Adverse consumer feedback dents Patanjali’s hope of doubling revenue
The company has now formed two committees at the behest of yoga guru Ramdev to address the problemUpdated: Mar 06, 2017 21:04 IST
Many Patanjali products, promoted by yoga guru Ramdev, are reportedly getting “adverse feedback” from consumers and retailers, denting the company’s hope of doubling its revenue to Rs 10,000 crores in this fiscal.
The Haridwar-based Patanjali Ayurved formed two internal committees at the behest of Ramdev to assuage the dissatisfaction of the retailers to address the problem.
The idea is to keep retailers happy so that they “take care of the interest” of the company by retaining consumers.

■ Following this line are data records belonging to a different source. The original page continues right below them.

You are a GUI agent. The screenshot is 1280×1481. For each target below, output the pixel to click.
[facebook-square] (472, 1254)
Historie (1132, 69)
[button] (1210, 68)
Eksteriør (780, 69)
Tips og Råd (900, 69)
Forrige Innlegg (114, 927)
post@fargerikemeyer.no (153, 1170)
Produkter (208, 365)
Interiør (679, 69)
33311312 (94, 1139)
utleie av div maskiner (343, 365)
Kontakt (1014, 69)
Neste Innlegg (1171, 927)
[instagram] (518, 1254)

Established by Ramdev in 2006, Patanjali’s business journey so far has been impressive. From a humble beginning with Ayurveda products, the company now has array of fast-moving consumer goods (FMCG) on its portfolio.

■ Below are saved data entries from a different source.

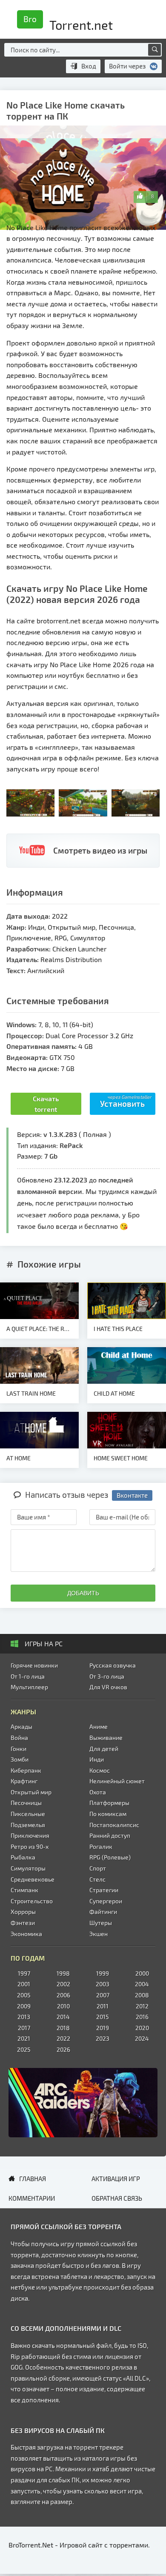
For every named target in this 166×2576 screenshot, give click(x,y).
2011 (103, 2006)
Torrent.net (68, 22)
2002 (63, 1984)
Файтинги (103, 1911)
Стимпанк (24, 1889)
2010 (63, 2006)
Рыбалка (23, 1857)
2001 (23, 1984)
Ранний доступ (109, 1835)
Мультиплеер (29, 1687)
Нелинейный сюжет (117, 1781)
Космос (99, 1770)
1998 (63, 1973)
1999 (102, 1973)
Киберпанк (26, 1770)
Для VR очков (108, 1687)
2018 (63, 2027)
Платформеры (109, 1802)
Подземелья (28, 1824)
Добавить (83, 1593)
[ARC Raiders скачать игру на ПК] (83, 2103)
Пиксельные (28, 1813)
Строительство (32, 1901)
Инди (96, 1759)
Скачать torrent (46, 1104)
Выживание (106, 1737)
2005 (24, 1995)
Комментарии (32, 2198)
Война (19, 1737)
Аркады (21, 1726)
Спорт (97, 1868)
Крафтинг (24, 1781)
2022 (63, 2038)
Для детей (103, 1748)
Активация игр (116, 2178)
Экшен (98, 1933)
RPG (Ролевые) (110, 1857)
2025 (24, 2049)
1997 (24, 1973)
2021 (23, 2038)
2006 (63, 1995)
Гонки (18, 1748)
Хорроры (23, 1911)
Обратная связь (117, 2198)
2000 (142, 1973)
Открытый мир (31, 1792)
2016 (142, 2016)
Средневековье (32, 1879)
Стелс (97, 1879)
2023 (102, 2038)
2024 (142, 2038)
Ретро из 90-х (30, 1846)
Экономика (26, 1933)
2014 (63, 2016)
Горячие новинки (34, 1665)
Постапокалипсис (114, 1824)
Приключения (30, 1835)
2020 (142, 2027)
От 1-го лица (28, 1676)
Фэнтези (23, 1922)
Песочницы (26, 1802)
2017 (24, 2027)
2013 (23, 2016)
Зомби (20, 1759)
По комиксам (107, 1813)
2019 (102, 2027)
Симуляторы (28, 1868)
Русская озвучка (112, 1665)
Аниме (98, 1726)
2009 (24, 2006)
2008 (142, 1995)
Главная (32, 2178)
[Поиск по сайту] (154, 50)
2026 (63, 2049)
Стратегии (103, 1889)
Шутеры (100, 1922)
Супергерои (105, 1901)
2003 (102, 1984)
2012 (142, 2006)
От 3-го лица (106, 1676)
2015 (102, 2016)
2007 (102, 1995)
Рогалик (100, 1846)
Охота (97, 1792)
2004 (142, 1984)
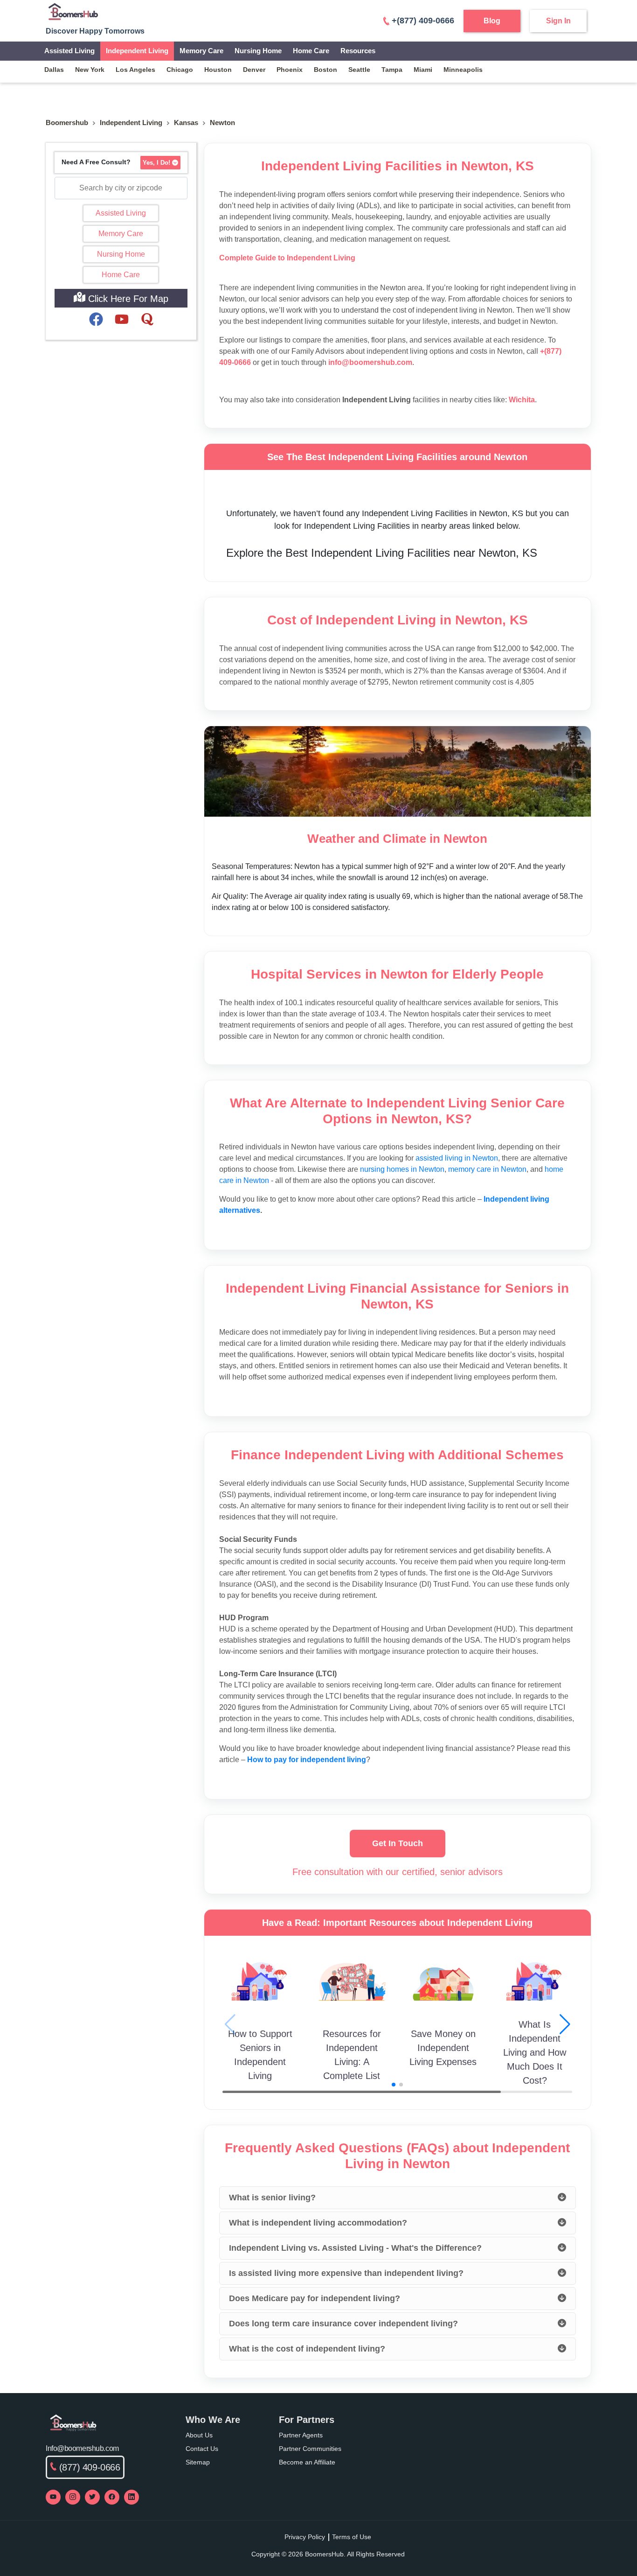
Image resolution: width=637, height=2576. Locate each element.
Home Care (311, 51)
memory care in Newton (487, 1169)
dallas (54, 69)
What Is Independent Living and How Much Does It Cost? (534, 2052)
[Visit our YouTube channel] (53, 2497)
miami (423, 69)
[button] (565, 2024)
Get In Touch (397, 1843)
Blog (492, 21)
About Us (199, 2435)
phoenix (290, 69)
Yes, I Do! (156, 162)
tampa (391, 69)
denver (254, 69)
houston (218, 69)
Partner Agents (301, 2435)
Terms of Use (351, 2537)
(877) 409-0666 (89, 2467)
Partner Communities (310, 2448)
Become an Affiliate (307, 2462)
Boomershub (67, 122)
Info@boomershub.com (82, 2448)
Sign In (558, 21)
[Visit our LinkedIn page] (131, 2497)
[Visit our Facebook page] (111, 2497)
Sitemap (198, 2462)
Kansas (186, 122)
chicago (179, 69)
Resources (357, 51)
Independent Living (137, 51)
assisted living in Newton (456, 1158)
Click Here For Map (126, 299)
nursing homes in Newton (402, 1169)
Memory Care (201, 51)
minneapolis (463, 69)
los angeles (135, 69)
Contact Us (202, 2448)
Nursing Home (258, 51)
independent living (131, 122)
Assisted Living (69, 51)
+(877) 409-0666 (423, 20)
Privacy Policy (304, 2537)
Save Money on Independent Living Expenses (443, 2048)
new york (89, 69)
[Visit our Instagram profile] (72, 2497)
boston (325, 69)
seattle (359, 69)
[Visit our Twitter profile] (92, 2497)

Of late questions were, however, being raised over the quality of some of its products. Patanjali ghee, noodles, honey are few that faced lab tests, giving enough fodder to the competitors and reason to consumers to doubt.

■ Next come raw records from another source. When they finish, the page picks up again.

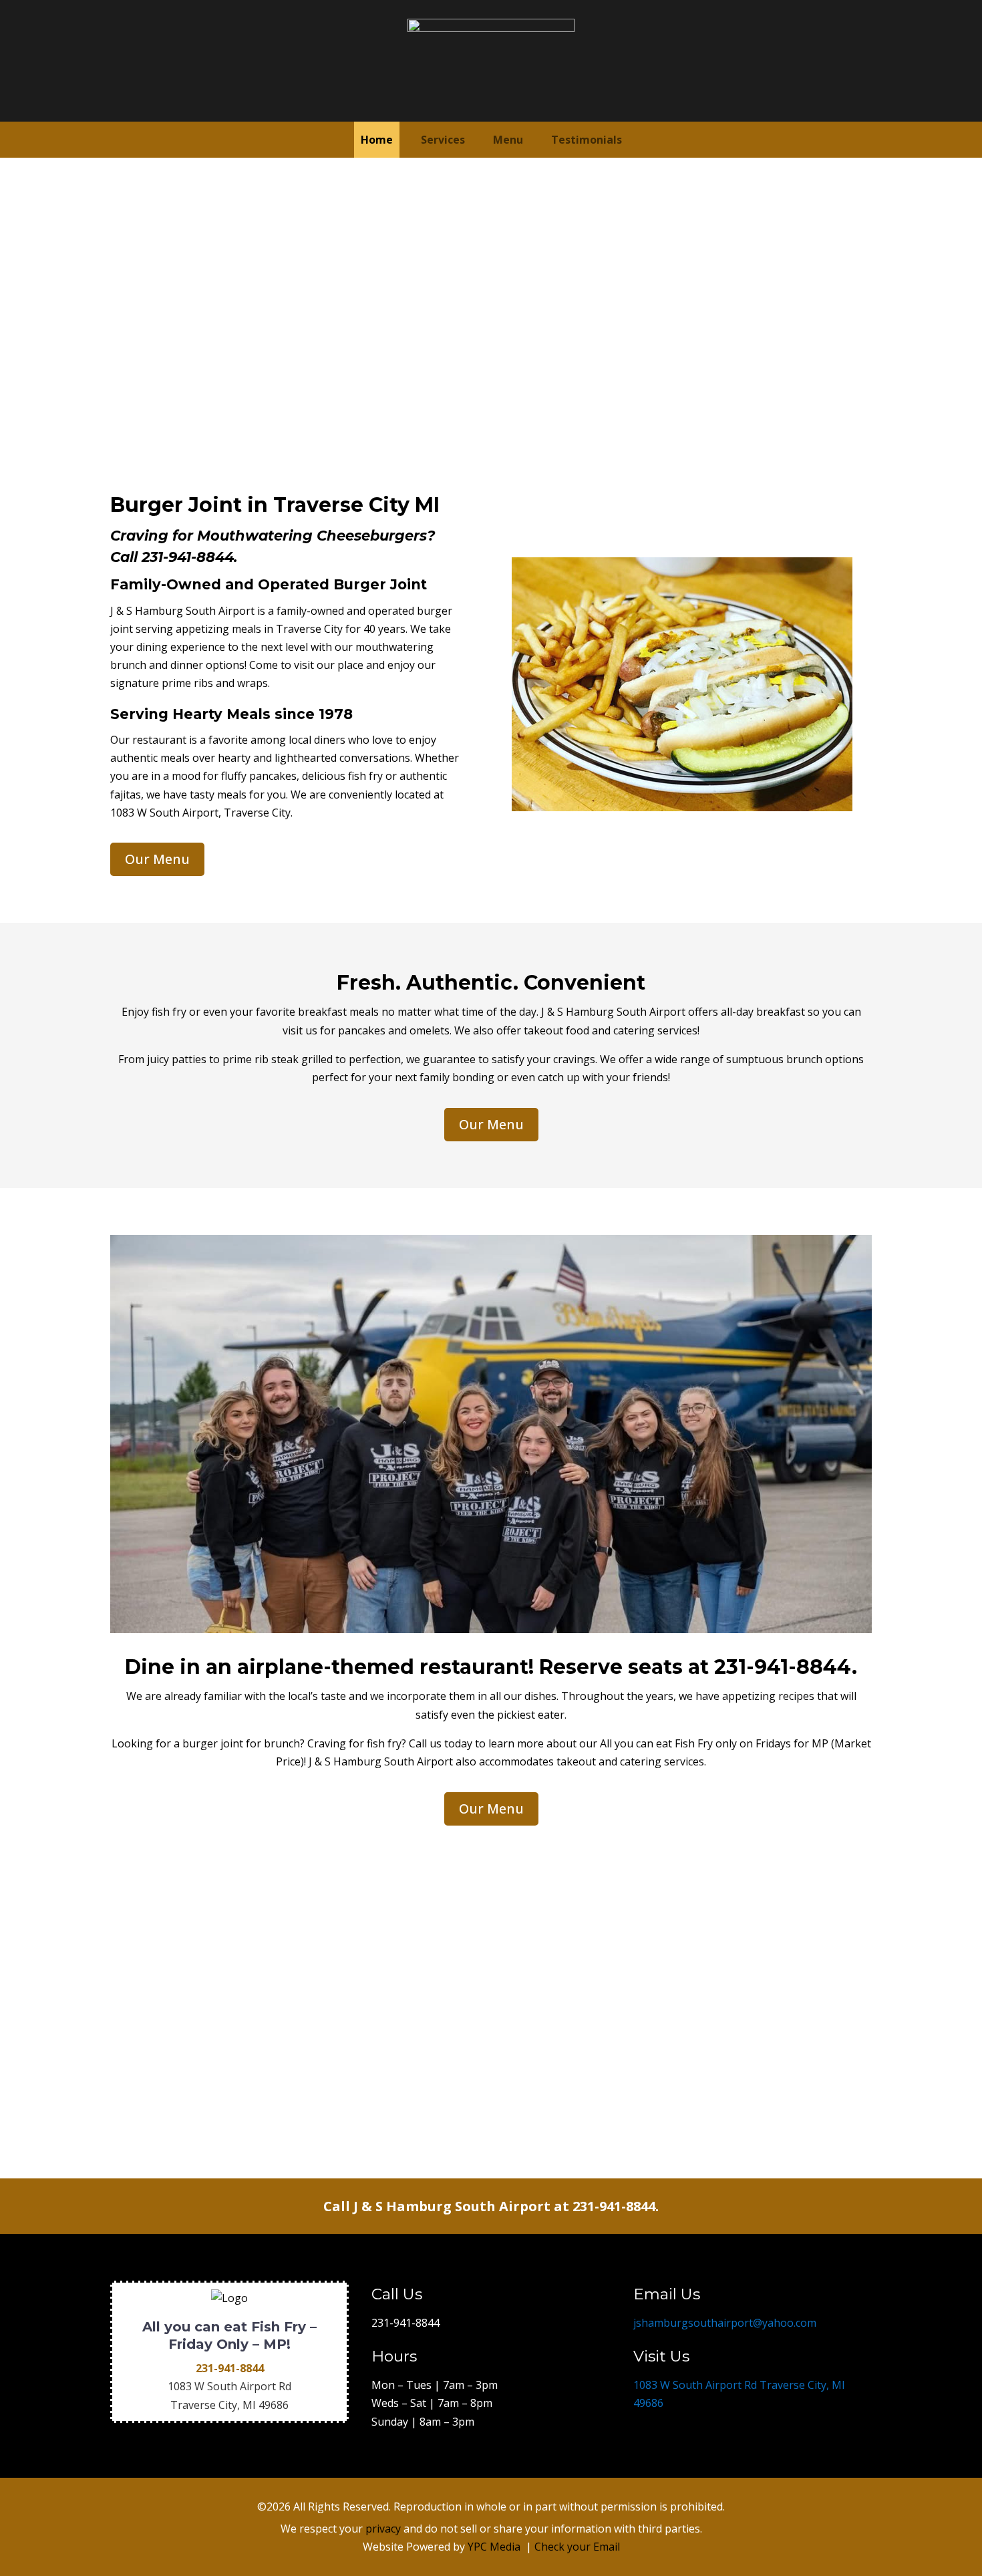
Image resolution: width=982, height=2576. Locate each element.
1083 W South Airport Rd (229, 2386)
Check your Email (577, 2546)
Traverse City (203, 2405)
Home (377, 139)
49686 (274, 2405)
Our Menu (157, 859)
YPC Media (494, 2546)
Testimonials (586, 139)
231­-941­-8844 (783, 1667)
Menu (508, 139)
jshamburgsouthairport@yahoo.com (724, 2322)
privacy (383, 2528)
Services (443, 139)
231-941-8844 (405, 2322)
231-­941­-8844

The company also faced the ire of the Food Safety and Standards Authority of India (FSSAI) for ‘misbranding.’
The company refuted the charges.
“Babaji’s (Ramdev) brand image is associated with the Patanjali products. There is no question of our products being inferior in quality,” claimed SK Tijarawala, spokesperson of the Patanjali.
He, however, did not divulge details of the new arrangements being planned.
“Not every Patanjali product is a huge success. Moreover, it lacked damage and expiry policy that causes loss to us,” said a Patanjali retailer.
A company functionary admitted that riding on the huge brand name of Ramdev, the corporate office at Haridwar earlier neglected the feedback from the partner channels.
But after Ramdev’s intervention two committees have been formed.
One will look into the issues pertaining to the products that are nearing or have reached expiry dates. And the second committee will compensate retailers for those products that get damaged during the shipping. Besides, company is mulling to pass on certain amount of revenue to retailers across the country.
Patanjali’s competitors like Dabur, Procter and Gamble, Nestle have strong distributor base. Off late the company realised this weakness. Despite the fact that Patanjali has got offers to expand business in Bangladesh, UAE, Iran, Azerbaijan etc – the company prefers to concentrate on domestic market. So far beyond India, Patanjali has entered only in Nepal, perhaps due to its managing director Balkrishna’s connection with the Himalayan state.
“We are expanding fast in India and gradually will move overseas. We have zeroed in Suriname (a former Dutch colony) to expand base” Patanjali spokesperson Tijarawala added.